From the oldest steam cog railway in Europe direct to an Achensee boat cruise
With the era of the Achensee Steam Cog Railway and the Achensee boat cruise, tourism on Achensee began, and that was quite some time ago.
For over 130 years, since 1889 to be exact, the train has hauled itself, huffing and puffing, up the mountain. From Jenbach in the Inntal valley to Achensee, it tackles some seven kilometres and 440 metres altitude. Achensee Steam Cog Railway is the oldest of its kind in Europe and is still in constant use. When it gets to the top and has a break at the lake, puffing away, a steam boat from Achensee Ferry Company awaits, on which guests are able to continue their eventful panoramic journey straight away. The timetables are co-ordinated.
Timetable Achensee Steam Cog Railway
Timetable Achensee Ferry Company
A success story spanning more than 100 years
Due to its wealth of fishing and hunting opportunities Achensee has always been of interest to sovereign rulers, like Emperor Maximilian I and Archduke Ferdinand II., who had luxuriant boats made. When around the middle of the 19th century tourism discovered Achensee, Fiecht monastery was, as owner of the lake, successful in endeavours to get a shipping franchise. Eventually they put in an order for a steam boat with a Linz dockyard.The individual components were transported from Jenbach to Achensee by horses and the boat was assembled in Pertisau. In the middle of June 1887 it was named St. Josef.

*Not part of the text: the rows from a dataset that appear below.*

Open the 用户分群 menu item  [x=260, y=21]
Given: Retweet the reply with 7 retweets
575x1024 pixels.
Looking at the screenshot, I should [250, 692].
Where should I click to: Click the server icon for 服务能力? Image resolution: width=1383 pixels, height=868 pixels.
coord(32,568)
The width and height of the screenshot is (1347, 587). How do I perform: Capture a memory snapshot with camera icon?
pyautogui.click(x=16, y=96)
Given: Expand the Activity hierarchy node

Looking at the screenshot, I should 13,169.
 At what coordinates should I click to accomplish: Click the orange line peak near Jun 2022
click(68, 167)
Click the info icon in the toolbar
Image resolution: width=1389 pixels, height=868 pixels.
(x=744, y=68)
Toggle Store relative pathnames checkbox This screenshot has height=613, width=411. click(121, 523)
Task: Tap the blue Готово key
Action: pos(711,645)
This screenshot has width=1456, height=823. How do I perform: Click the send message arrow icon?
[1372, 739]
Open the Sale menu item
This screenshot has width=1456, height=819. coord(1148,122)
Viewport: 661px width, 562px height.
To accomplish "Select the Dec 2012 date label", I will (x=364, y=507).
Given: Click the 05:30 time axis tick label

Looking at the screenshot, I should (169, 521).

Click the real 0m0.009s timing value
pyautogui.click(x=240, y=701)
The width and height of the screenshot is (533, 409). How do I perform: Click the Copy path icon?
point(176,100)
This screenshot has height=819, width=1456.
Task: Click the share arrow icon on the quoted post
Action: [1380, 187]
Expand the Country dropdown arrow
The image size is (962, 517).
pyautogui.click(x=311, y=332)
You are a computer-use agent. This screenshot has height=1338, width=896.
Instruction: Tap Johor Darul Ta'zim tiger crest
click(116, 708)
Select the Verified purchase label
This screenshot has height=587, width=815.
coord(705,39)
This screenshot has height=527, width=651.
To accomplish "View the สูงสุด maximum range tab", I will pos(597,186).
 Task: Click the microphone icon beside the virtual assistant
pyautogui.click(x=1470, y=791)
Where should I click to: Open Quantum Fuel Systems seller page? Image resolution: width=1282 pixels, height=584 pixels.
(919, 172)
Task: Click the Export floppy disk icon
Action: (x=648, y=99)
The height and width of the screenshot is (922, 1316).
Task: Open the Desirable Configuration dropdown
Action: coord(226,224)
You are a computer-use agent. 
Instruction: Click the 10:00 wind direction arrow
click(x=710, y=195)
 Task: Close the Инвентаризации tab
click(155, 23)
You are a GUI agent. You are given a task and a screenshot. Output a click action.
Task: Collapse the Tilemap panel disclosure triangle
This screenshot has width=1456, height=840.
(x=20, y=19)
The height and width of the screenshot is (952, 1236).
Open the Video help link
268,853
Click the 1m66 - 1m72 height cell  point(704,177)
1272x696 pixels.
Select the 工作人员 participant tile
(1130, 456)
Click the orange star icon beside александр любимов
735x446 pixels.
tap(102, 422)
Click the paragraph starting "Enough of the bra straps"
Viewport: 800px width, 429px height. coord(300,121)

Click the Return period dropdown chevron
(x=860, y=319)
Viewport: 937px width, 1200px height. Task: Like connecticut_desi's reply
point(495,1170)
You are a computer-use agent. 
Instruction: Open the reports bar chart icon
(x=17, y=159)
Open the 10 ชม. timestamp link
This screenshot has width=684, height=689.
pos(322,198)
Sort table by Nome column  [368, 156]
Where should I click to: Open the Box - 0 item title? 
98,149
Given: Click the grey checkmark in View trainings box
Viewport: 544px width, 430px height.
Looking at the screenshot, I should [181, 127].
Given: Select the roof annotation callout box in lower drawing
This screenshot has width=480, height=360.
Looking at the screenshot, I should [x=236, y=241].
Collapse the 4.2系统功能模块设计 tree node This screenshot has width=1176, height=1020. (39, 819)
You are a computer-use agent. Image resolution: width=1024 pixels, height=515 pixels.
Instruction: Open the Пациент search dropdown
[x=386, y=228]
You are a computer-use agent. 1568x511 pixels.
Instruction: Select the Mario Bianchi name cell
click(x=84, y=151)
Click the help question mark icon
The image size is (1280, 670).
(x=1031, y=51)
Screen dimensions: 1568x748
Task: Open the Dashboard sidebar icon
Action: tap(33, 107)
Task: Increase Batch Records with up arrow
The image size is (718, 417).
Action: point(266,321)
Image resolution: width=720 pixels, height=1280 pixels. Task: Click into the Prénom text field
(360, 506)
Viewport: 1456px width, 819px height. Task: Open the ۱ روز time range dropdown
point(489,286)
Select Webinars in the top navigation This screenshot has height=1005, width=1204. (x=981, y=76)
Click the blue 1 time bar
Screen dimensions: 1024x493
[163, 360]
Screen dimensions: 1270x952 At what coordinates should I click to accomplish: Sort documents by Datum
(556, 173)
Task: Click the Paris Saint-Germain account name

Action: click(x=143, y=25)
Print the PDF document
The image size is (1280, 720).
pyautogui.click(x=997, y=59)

When two years later the cog railway from Jenbach to Achensee was opened, the need arose to put a second steam ship, the “St. Benedikt” into operation. With the “Stella Maris”, purchased in 1911, which was later renamed “Stadt Innsbruck”, a diesel-powered vessel sailed on European inland waters for the first time.
Centuries ago the easy accessibility and the mesmerizing beauty of Achensee, whose banks are bordered by the Karwendel and Rofan mountain ranges, attracted sovereign rulers from Tirol and their many court members. Later, famous scholars and artists chose the area time and again for their summer holidays.